Extrait source –
--

HISTOIRE

TOUCHE PAS A MON TESSON !

Sylvain tesson

 

Triste époque, décidément !

Sylvain Tesson nous gratifie d’un nouvel ouvrage : « Avec les fées » dans lequel il nous conte son « Odyssée » celtique de  l’Espagne à l’Ecosse, à la poursuite du merveilleux. J’ai hâte de le lire. Cet homme étonnant m’a fait rêver avec son voyage méditerranéen dans les pas d’Ulysse, en refaisant le parcours du héros grec.  Il est  cet aventurier en quête d’absolu qui passe  un hiver  au bord du lac Baïkal en Sibérie, il est l’auteur de la « Panthère des neiges », Prix Renaudot 2019, il est celui  qui traverse la France  en diagonale, sur « les chemins noirs » … Voilà un écrivain  qui sort du lot, par la qualité de son écriture, son style lumineux, son regard émerveillé sur le monde. Rien d’étonnant à ce qu’il ait conquis un large public.  Il écrit en bon français et chacun de ses romans connait un large succès : deux défauts  qui le condamnent et le rendent suspect. Suprême  horreur : il croit encore en certaines valeurs. Et voilà qu’une clique de soi-disant intellectuels qui ne les partagent pas dénonce sa désignation pour parrainer le « Printemps des Poètes » 2024. Son crime : il serait « réactionnaire », proche de l’extrême-droite. La pétition, nous vient évidemment de cette  gauche woko-marxiste qui renoue pour le coup avec le stalinisme. Il est interdit d’être différent et de sortir du  moule intellectuel des « bien-pensants » !

--

Exercice court –
Reprenez le texte sur Sylvain Tesson ci-dessus et écrivez-en la suite à partir de sa dernière phrase.

Extrait de données –
--

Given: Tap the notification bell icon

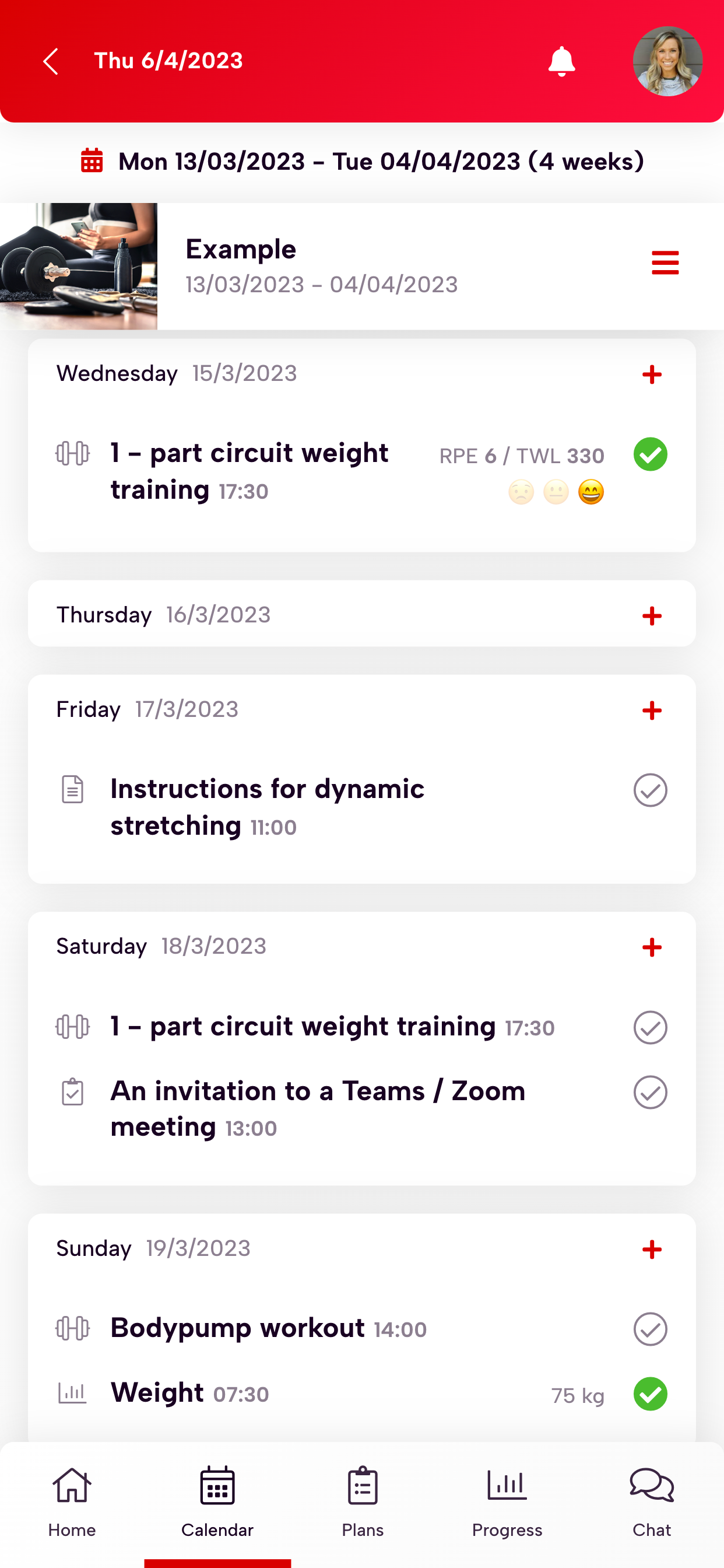Looking at the screenshot, I should tap(561, 61).
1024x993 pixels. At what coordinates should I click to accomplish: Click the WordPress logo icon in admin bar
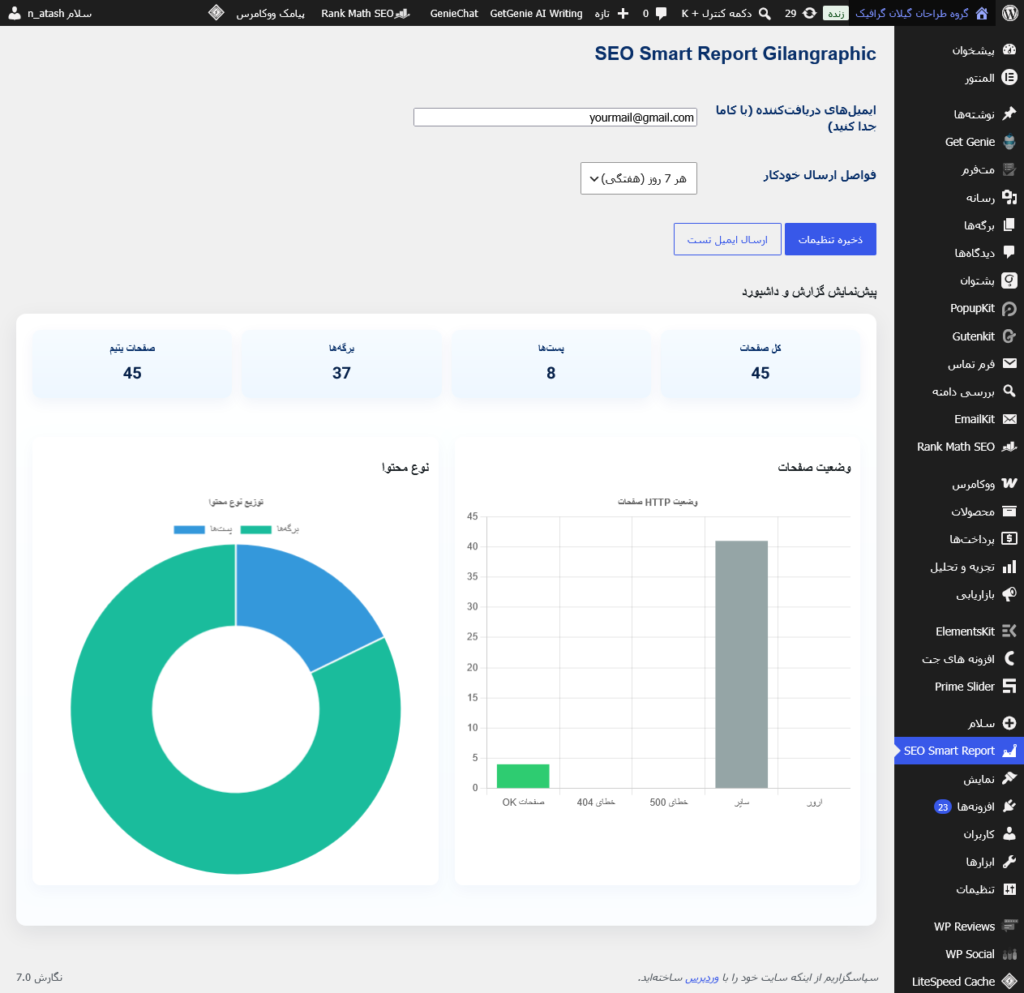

--

Réponse à l'exercice –
Le Printemps des  poètes.

« Le Printemps des poètes » est une belle manifestation littéraire, festive et ouverte. Depuis 1999, elle met à la portée du plus grand nombre de beaux textes de notre littérature, partout en France. Chaque année, une marraine ou un parrain s’en fait le porte-drapeau. Sophie Nauleau, la directrice artistique, a désigné Sylvain Tesson pour les 25 ans du Printemps, qui se tiendra du 9 au 25 mars prochains. L’idée va de soi quand on connaît l’œuvre de cet «arpenteur d’altitude, de steppes, d’à-pics et de poésie», tel que le qualifie Sophie Nauleau, qui explique son choix : « Les poètes escortent Sylvain Tesson dans toutes ses aventures. Pas un périple qui ne se réfère à eux. Pas un récit qui ne les convoque. Souvent ce baroudeur esquisse même des haïkus sur sa route, voire d’autres pensées sauvages. » Tesson a écrit Un été avec Homère et Un été avec Rimbaud. Rien de choquant donc dans sa désignation comme parrain, bien au contraire !

Une cabale sordide.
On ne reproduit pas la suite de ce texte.